Lassen Peak, one of the world’s largest plug dome volcanoes, most recently erupted from 1914 to 1917. In late May 1914 a burst of steam arose off the summit. On June 14, 1914, Benjamin Franklin Loomis, a local businessman and amateur photographer, and his wife camped near Manzanita Lake with their bulky camera equipment hoping to record an eruption. At 9:43 a.m. the mountain rocked with a fresh eruption and Loomis captured the unfolding event in a series of dramatic photos on glass plates. At the same time, three men were hiking the summit to “see what was going on” in the crater. Amazingly, they all escaped alive. Lassen Peak and Cinder Cone became national monuments in 1906.  B.F. Loomis’ photos and eyewitness descriptions of the eruptions in 1914 helped focus attention on Lassen and contributed to the establishment in 1916 of Lassen Volcanic National Park.

 

Although Lassen has remained outwardly quiet for nearly a hundred years, evidence of volcanic life remains. The lively thermal areas indicate the existence of an active magma chamber below the surface.

 

In 1864, Kendall Vanhook Bumpass, a well-known hunter and mountain man, discovered the largest hydrothermal feature in the park which came to be known as Bumpass Hell. Originally Bumpass filed a claim with the intention of exploiting the area for its mineral and tourist value. While leading a group of tourists, Bumpass accidentally stepped through the thin crust, suffered a severe burn, and eventually lost his leg.  This tended to squelch the enthusiasm for tourist visitation.
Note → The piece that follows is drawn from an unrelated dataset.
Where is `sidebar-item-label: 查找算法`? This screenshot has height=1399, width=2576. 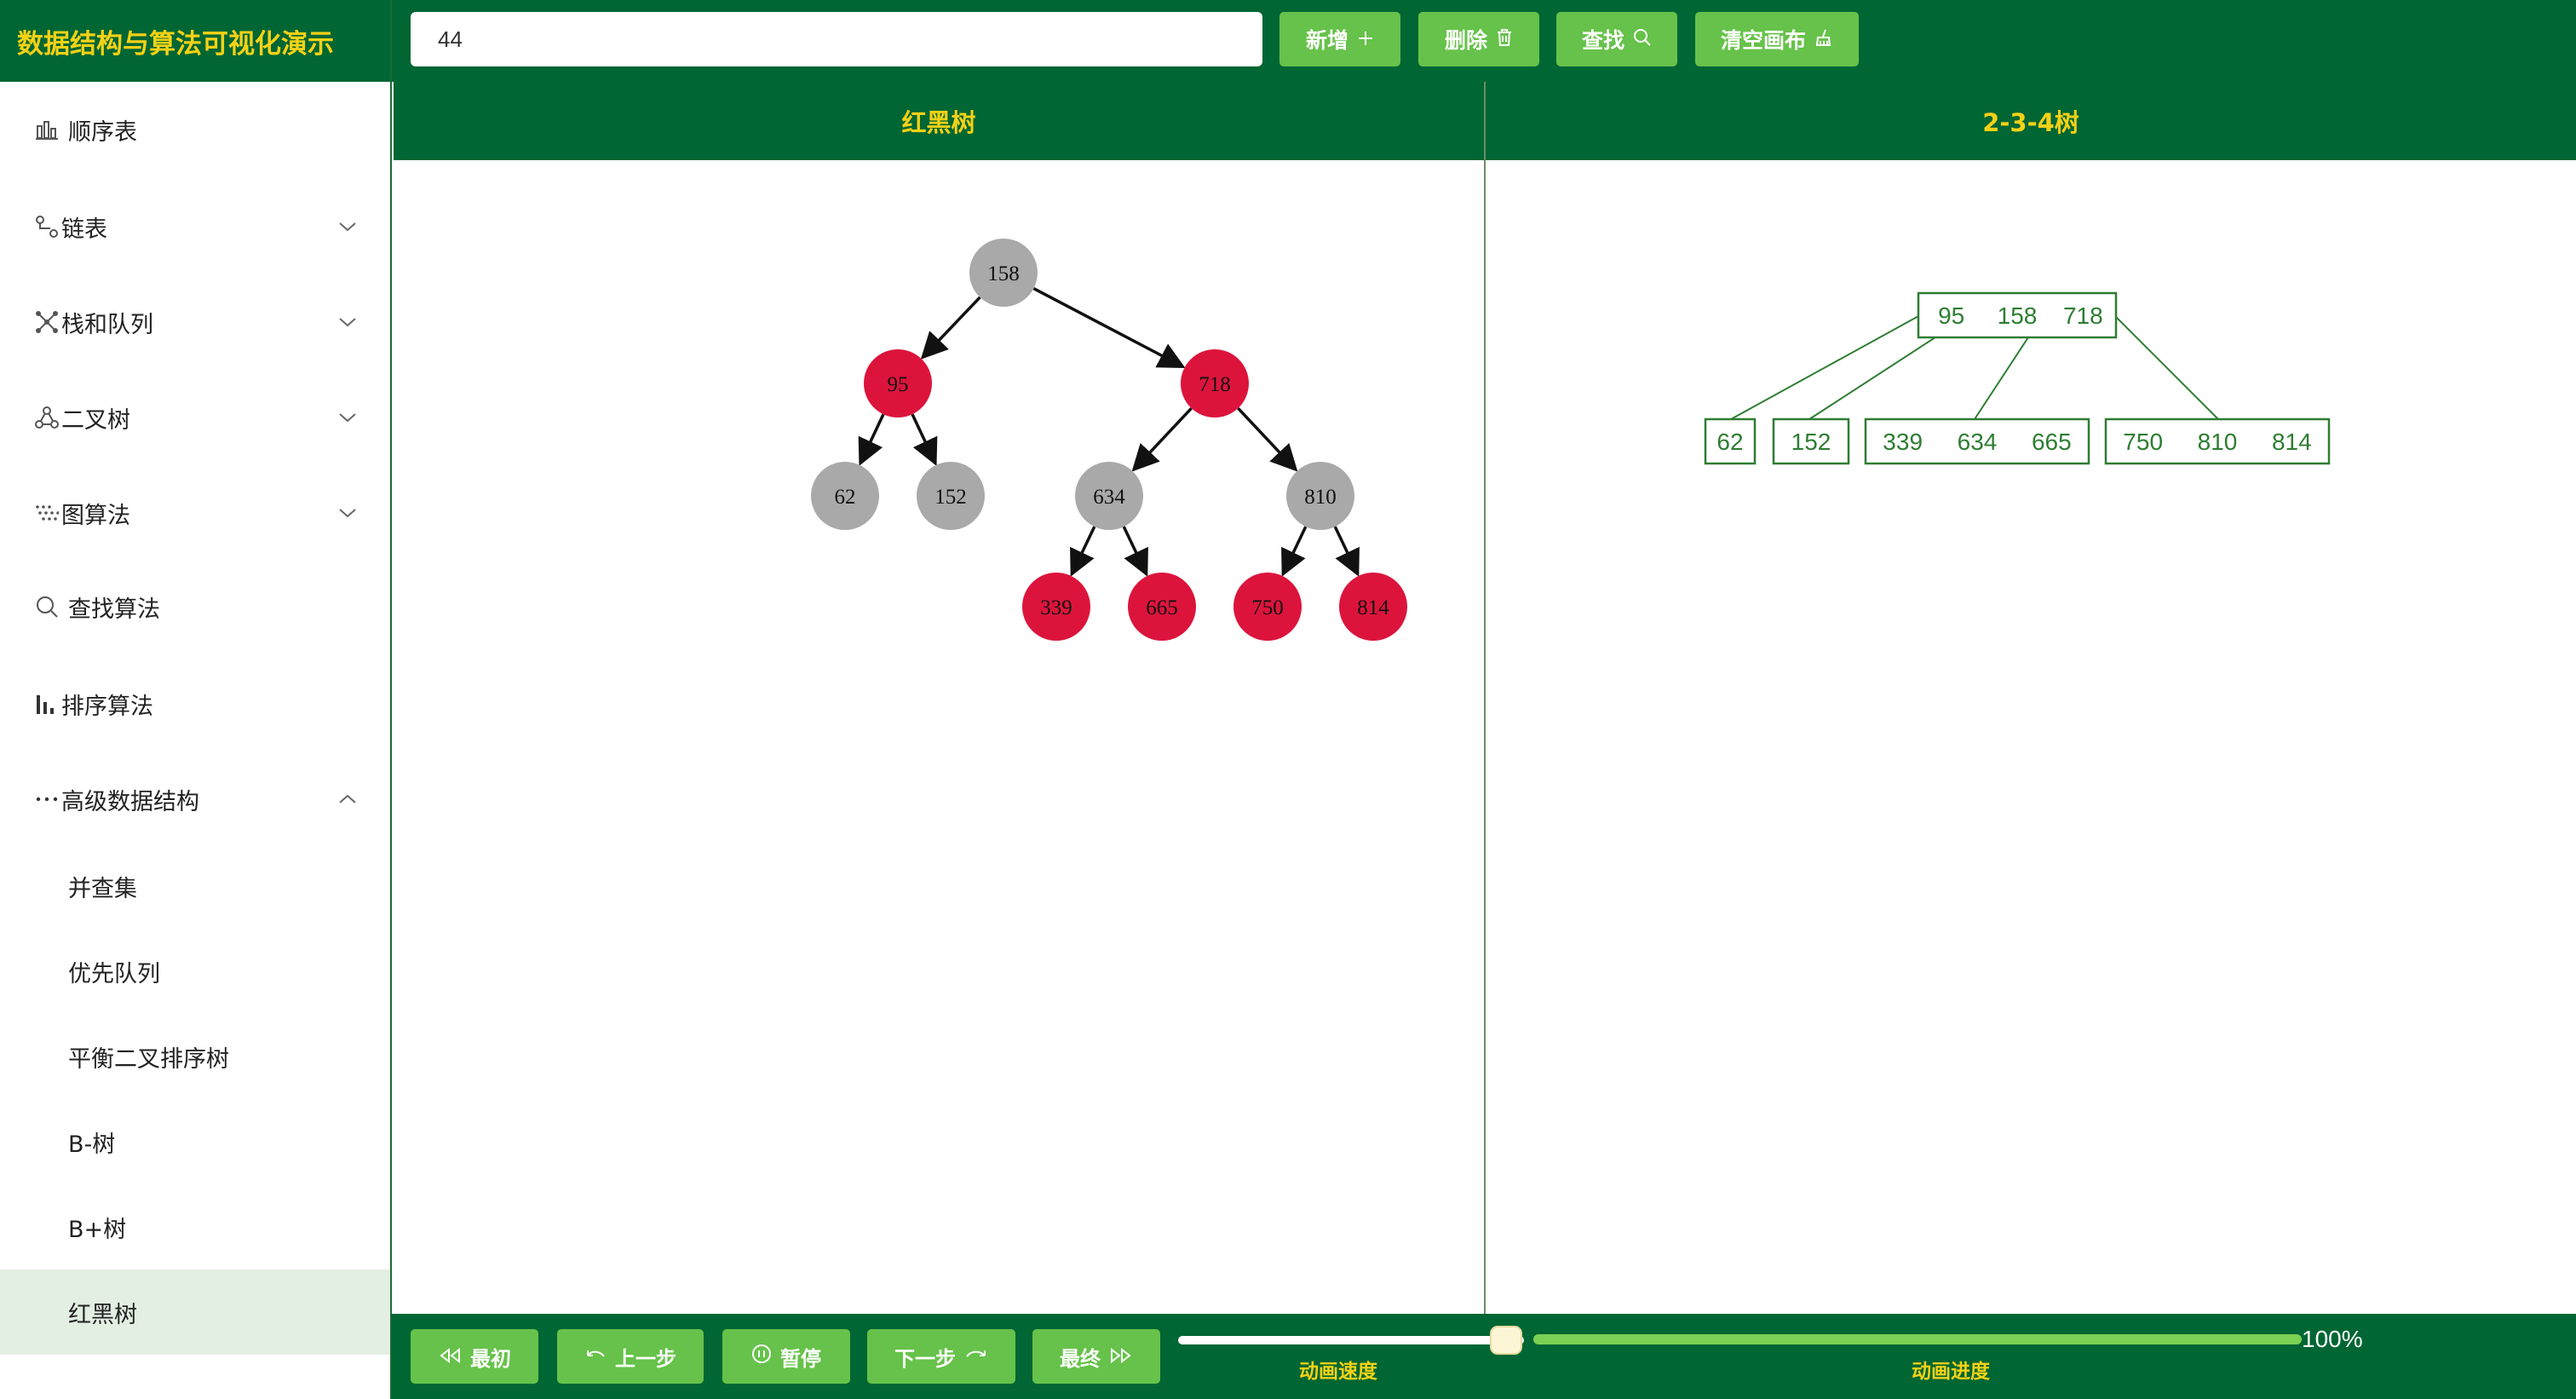 sidebar-item-label: 查找算法 is located at coordinates (114, 610). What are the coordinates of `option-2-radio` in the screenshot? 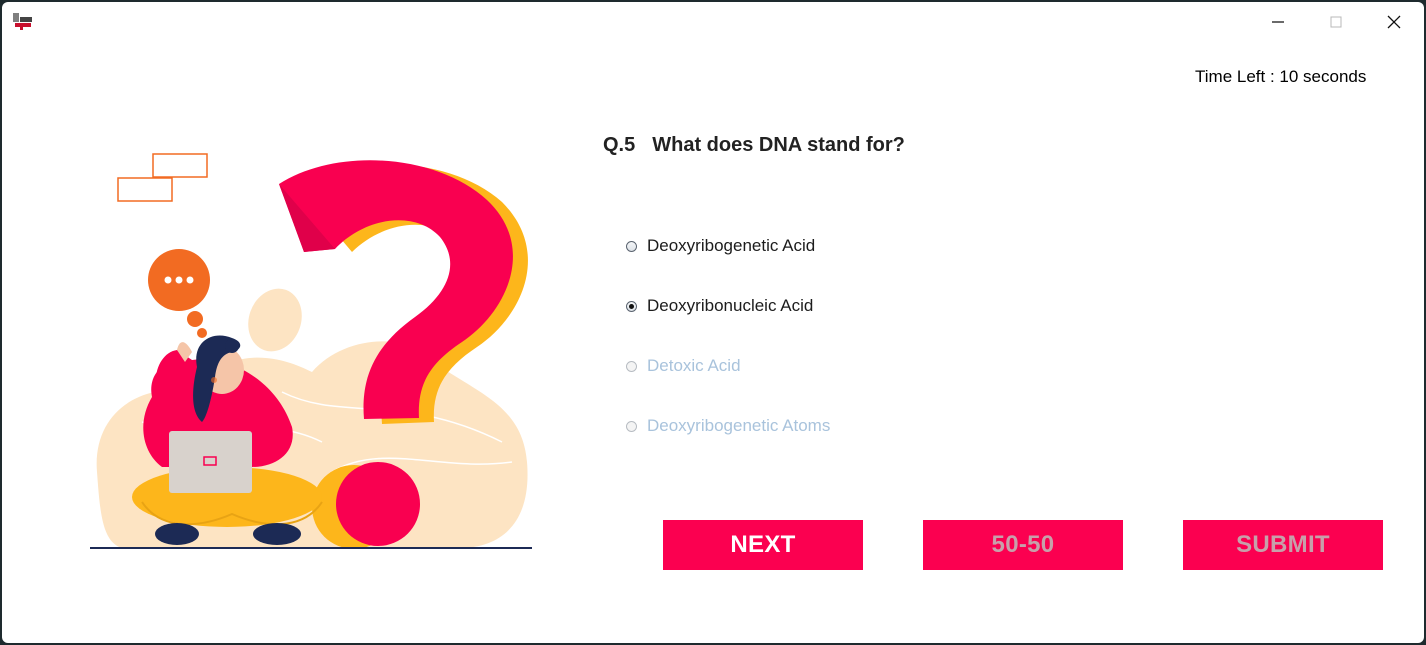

The name Bumpass Hell remains as a warning against careless wandering.

 

Today there is a good trail to Bumpass Hell which does include a steep descent and the resulting steep climb back out. The park service has erected numerous boardwalks so tourists can get relatively close to the thermal features without the misfortune that befell Bumpass himself. The mud-pots, fumaroles, and boiling springs continue to fascinate.

 

Another failed effort to exploit the natural resources of the region was made by Mathias Supan, who in 1865, began extracting sulfur from the area now known as Sulphur Works and developed a variety of “mine medicine” products which did not prove profitable. Later the area was promoted as a spa area, Sulphur Works Inn, which included a bathhouse, overnight cabins and a dining hall. Perhaps the smell of rotten eggs (hydrogen sulfide) was a bit discouraging to tourists?

 

Manzanita Lake was formed about 300 years ago when a nearby volcanic dome collapsed creating a horizontal avalanche which dammed up a creek. Manzanita Lake anchors the park road on the northwest and offers all tourist facilities as well as magnificent views.

 

One of the park rangers told us that outside the park were lava tubes, dubbed the Subway Cave, which you could go through. It was a self-guided hike which required a flashlight and a jacket and was open 24/7. Since Tom is a spelunker at heart his interest was greatly piqued. Being open 24/7 really was a moot point as it was pitch dark inside the tube so it didn’t matter if it was daylight out or not. The tube was much larger than we anticipated and the floor was very rough and uneven. We can now say that we have hiked through a lava tube!